**Work task**. Write out the following listing in full, exactly as it reads.

**Listed entries**.
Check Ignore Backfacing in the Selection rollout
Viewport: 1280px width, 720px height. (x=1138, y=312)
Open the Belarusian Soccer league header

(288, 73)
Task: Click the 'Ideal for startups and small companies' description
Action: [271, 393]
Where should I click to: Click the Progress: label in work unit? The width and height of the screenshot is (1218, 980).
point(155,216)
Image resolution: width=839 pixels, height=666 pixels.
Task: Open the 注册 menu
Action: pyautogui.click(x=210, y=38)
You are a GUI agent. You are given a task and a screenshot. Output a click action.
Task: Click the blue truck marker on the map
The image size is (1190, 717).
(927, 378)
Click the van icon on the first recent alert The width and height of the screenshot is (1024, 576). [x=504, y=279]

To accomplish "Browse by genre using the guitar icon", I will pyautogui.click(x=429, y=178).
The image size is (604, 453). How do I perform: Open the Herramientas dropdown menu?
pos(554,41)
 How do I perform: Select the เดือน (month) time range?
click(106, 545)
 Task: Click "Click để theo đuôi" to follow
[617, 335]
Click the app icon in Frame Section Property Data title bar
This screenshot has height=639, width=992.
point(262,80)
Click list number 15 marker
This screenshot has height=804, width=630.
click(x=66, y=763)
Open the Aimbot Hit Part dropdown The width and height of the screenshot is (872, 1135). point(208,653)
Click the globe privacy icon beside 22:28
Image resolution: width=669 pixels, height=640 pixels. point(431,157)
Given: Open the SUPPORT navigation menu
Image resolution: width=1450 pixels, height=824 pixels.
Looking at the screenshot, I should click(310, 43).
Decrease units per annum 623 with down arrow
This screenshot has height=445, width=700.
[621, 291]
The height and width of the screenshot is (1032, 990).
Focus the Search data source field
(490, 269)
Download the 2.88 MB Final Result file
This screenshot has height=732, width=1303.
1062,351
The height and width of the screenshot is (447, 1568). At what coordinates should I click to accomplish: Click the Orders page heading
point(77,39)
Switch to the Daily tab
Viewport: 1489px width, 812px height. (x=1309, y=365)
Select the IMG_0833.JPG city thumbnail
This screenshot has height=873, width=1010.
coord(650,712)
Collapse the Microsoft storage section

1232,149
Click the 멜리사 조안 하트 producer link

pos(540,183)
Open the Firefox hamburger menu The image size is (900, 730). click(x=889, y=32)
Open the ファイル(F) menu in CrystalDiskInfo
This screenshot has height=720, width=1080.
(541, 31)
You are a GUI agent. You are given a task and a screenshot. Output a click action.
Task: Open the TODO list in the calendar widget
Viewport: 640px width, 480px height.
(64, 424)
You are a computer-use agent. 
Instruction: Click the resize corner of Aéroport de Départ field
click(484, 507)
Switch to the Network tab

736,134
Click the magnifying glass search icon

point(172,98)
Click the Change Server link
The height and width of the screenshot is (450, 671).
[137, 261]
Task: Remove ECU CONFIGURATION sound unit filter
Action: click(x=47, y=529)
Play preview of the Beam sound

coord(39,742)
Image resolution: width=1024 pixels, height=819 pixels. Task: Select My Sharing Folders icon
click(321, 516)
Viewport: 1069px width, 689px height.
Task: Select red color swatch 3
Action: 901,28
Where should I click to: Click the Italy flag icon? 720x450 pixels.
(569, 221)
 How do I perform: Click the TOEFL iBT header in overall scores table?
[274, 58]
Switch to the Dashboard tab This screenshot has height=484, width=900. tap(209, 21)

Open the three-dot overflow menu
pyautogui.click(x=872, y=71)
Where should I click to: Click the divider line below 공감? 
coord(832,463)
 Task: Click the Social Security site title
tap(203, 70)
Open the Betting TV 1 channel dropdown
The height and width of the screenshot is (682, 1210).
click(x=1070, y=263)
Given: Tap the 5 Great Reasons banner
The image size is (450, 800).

**Answer**.
Check Ignore Backfacing in the Selection rollout
Viewport: 1280px width, 720px height. (x=1138, y=312)
Open the Belarusian Soccer league header

(288, 73)
Task: Click the 'Ideal for startups and small companies' description
Action: [271, 393]
Where should I click to: Click the Progress: label in work unit? The width and height of the screenshot is (1218, 980).
point(155,216)
Image resolution: width=839 pixels, height=666 pixels.
Task: Open the 注册 menu
Action: pyautogui.click(x=210, y=38)
You are a GUI agent. You are given a task and a screenshot. Output a click action.
Task: Click the blue truck marker on the map
The image size is (1190, 717).
(927, 378)
Click the van icon on the first recent alert The width and height of the screenshot is (1024, 576). [x=504, y=279]

To accomplish "Browse by genre using the guitar icon", I will pyautogui.click(x=429, y=178).
The image size is (604, 453). How do I perform: Open the Herramientas dropdown menu?
pos(554,41)
 How do I perform: Select the เดือน (month) time range?
click(106, 545)
 Task: Click "Click để theo đuôi" to follow
[617, 335]
Click the app icon in Frame Section Property Data title bar
This screenshot has height=639, width=992.
point(262,80)
Click list number 15 marker
This screenshot has height=804, width=630.
click(x=66, y=763)
Open the Aimbot Hit Part dropdown The width and height of the screenshot is (872, 1135). point(208,653)
Click the globe privacy icon beside 22:28
Image resolution: width=669 pixels, height=640 pixels. point(431,157)
Given: Open the SUPPORT navigation menu
Image resolution: width=1450 pixels, height=824 pixels.
Looking at the screenshot, I should click(310, 43).
Decrease units per annum 623 with down arrow
This screenshot has height=445, width=700.
[621, 291]
The height and width of the screenshot is (1032, 990).
Focus the Search data source field
(490, 269)
Download the 2.88 MB Final Result file
This screenshot has height=732, width=1303.
1062,351
The height and width of the screenshot is (447, 1568). At what coordinates should I click to accomplish: Click the Orders page heading
point(77,39)
Switch to the Daily tab
Viewport: 1489px width, 812px height. (x=1309, y=365)
Select the IMG_0833.JPG city thumbnail
This screenshot has height=873, width=1010.
coord(650,712)
Collapse the Microsoft storage section

1232,149
Click the 멜리사 조안 하트 producer link

pos(540,183)
Open the Firefox hamburger menu The image size is (900, 730). click(x=889, y=32)
Open the ファイル(F) menu in CrystalDiskInfo
This screenshot has height=720, width=1080.
(541, 31)
You are a GUI agent. You are given a task and a screenshot. Output a click action.
Task: Open the TODO list in the calendar widget
Viewport: 640px width, 480px height.
(64, 424)
You are a computer-use agent. 
Instruction: Click the resize corner of Aéroport de Départ field
click(484, 507)
Switch to the Network tab

736,134
Click the magnifying glass search icon

point(172,98)
Click the Change Server link
The height and width of the screenshot is (450, 671).
[137, 261]
Task: Remove ECU CONFIGURATION sound unit filter
Action: click(x=47, y=529)
Play preview of the Beam sound

coord(39,742)
Image resolution: width=1024 pixels, height=819 pixels. Task: Select My Sharing Folders icon
click(321, 516)
Viewport: 1069px width, 689px height.
Task: Select red color swatch 3
Action: 901,28
Where should I click to: Click the Italy flag icon? 720x450 pixels.
(569, 221)
 How do I perform: Click the TOEFL iBT header in overall scores table?
[274, 58]
Switch to the Dashboard tab This screenshot has height=484, width=900. tap(209, 21)

Open the three-dot overflow menu
pyautogui.click(x=872, y=71)
Where should I click to: Click the divider line below 공감? 
coord(832,463)
 Task: Click the Social Security site title
tap(203, 70)
Open the Betting TV 1 channel dropdown
The height and width of the screenshot is (682, 1210).
click(x=1070, y=263)
Given: Tap the 5 Great Reasons banner
The image size is (450, 800).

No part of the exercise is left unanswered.